Written by David E. Kelley
Directed by Susanne Bier
Original Air Date: 15th November, 2020
In some ways the first episode of The Undoing that embraces the larger ensemble cast it has assembled, this has the feel of being the first hour of the show to take a major step away from Grace’s point of view to put some focus on the other cast members, mainly Donald Sutherland as Grace’s father Franklin who in two fantastic scenes channels Liam Neeson from Taken in his visit to Jonathan and then calling the principal of his grandson’s school a c***sucker in one of the most enjoyable scenes of the show so far.

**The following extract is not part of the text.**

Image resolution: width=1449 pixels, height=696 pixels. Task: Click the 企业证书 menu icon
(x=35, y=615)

Interestingly, Susanne Bier does literally place us in Grace’s headspace for another bout of interrogation from the recurring presence of NYPD detectives Mendoza and O’ Rourke, both Edgar Ramirez and Michael Devine’s characters practically breaking the fourth wall with POV shots reminiscent of a Brian De Palma film, but which have a charge of their own thanks to Bier’s stylish direction.
That the episode builds itself up to a moment where Jonathan does something similar, only this time in a television interview and which Bier frames almost as if the character is enticing the audience back to next week’s episode, brings what is arguably the best episode of The Undoing to a magnificent end that once again guarantees a return visit from those who have stuck with it so far.

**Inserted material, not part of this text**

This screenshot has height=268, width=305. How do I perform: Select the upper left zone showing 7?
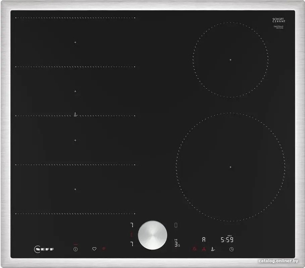(x=132, y=225)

Now that we’re past the halfway mark of the series, the audience will surely have theories flying right and left as to who killed Elena and the identity of the person involved in Jonathan’s other infidelity that he refers to in his conversations with his lawyer Haley, a brilliant scene stealing Noma Dumezweni who doubles down on the tough nature of her character that gently subverts once again the crusading attorney character that are a stock in trade for David E. Kelley series while being subtly deadpan with her ‘I’m not funny’ nature that actually manages to be funny.
Privilege, class and race all get a look in this hour as a media commentator makes the valid point that Jonathan has had bail set for him mainly because he’s a white upper class male and the same would not have been the case for Elena’s husband Fernando (Ismael Cruz Cordova) if the case had taken a different turn. In an episode filled to the brim with great moments, particularly from Sutherland, some of the most powerful moments belong to Hugh Grant and Cordova.

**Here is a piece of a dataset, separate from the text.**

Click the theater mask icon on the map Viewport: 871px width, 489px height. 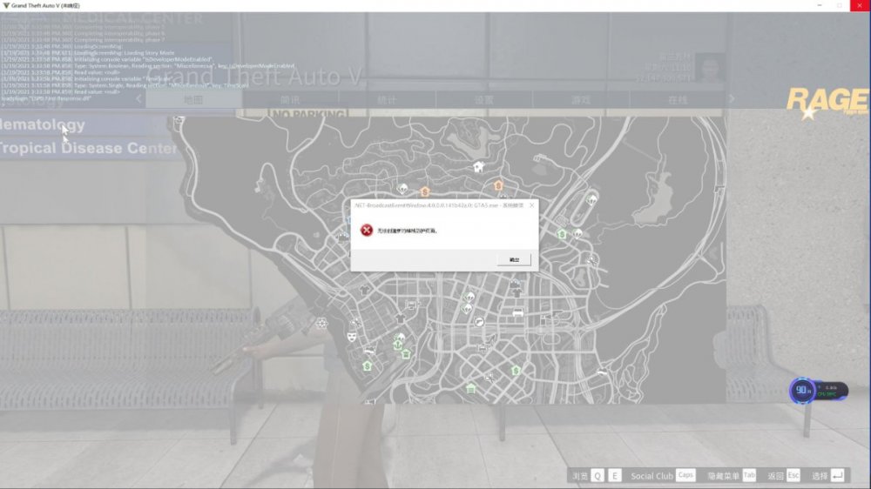353,334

Haley hilariously breaks apart and analyses Jonathan’s charm which almost feels like a conversation about Grant himself and the persona that the actor has perfected over twenty five years of being the romantic comedy leading man of choice for so many movies. Coupled with his not very smart move of visiting Fernando who confesses that he is trying his best to love a child that he knows isn’t one he has fathered makes this the most darkly grim episode of the series so far, and yet Kelley and Bier has the audience gripped. We can’t look away.
Potential revelations are hanging in the air constantly being teased at with aplomb. While the eventual reveal of Elena’s killer is most likely two episodes away, character revelation is in full abundance; Jonathan’s hint of another affair, Elena’s painting of Grace which maybe hints at the possibility that once again she is keeping her own secrets that have not been revealed to us, and then there is Franklin’s confessions of his own infidelities to Grace.
Nicole Kidman brilliantly conveys Grace’s anger and frustrations at being surrounded by liars and cheats of which her father is now also amongst, and yet there is also the possibility that we’re focusing on an unreliable narrator who is hiding her own secrets. Then again that might be just part of The Undoing’s dark slice of fun, another red herring to throw us away from where the real truths lie.
The one lesson that we can be assured of learning at this stage in the upper class New York world that The Undoing is presenting is that nobody is really worth trusting and heartache and lies are all that one has to be offered, especially when wealth and privilege are involved.
Certainly Fernando following Grace on her night time walks has its own set of problems, but in admitting to Jonathan that he is struggling to love a daughter that he knows isn’t his, he is thus far the only character on the show who is being honest.
The Undoing airs Sunday nights on HBO in the U.S and Sky Atlantic on Monday nights in the U.K.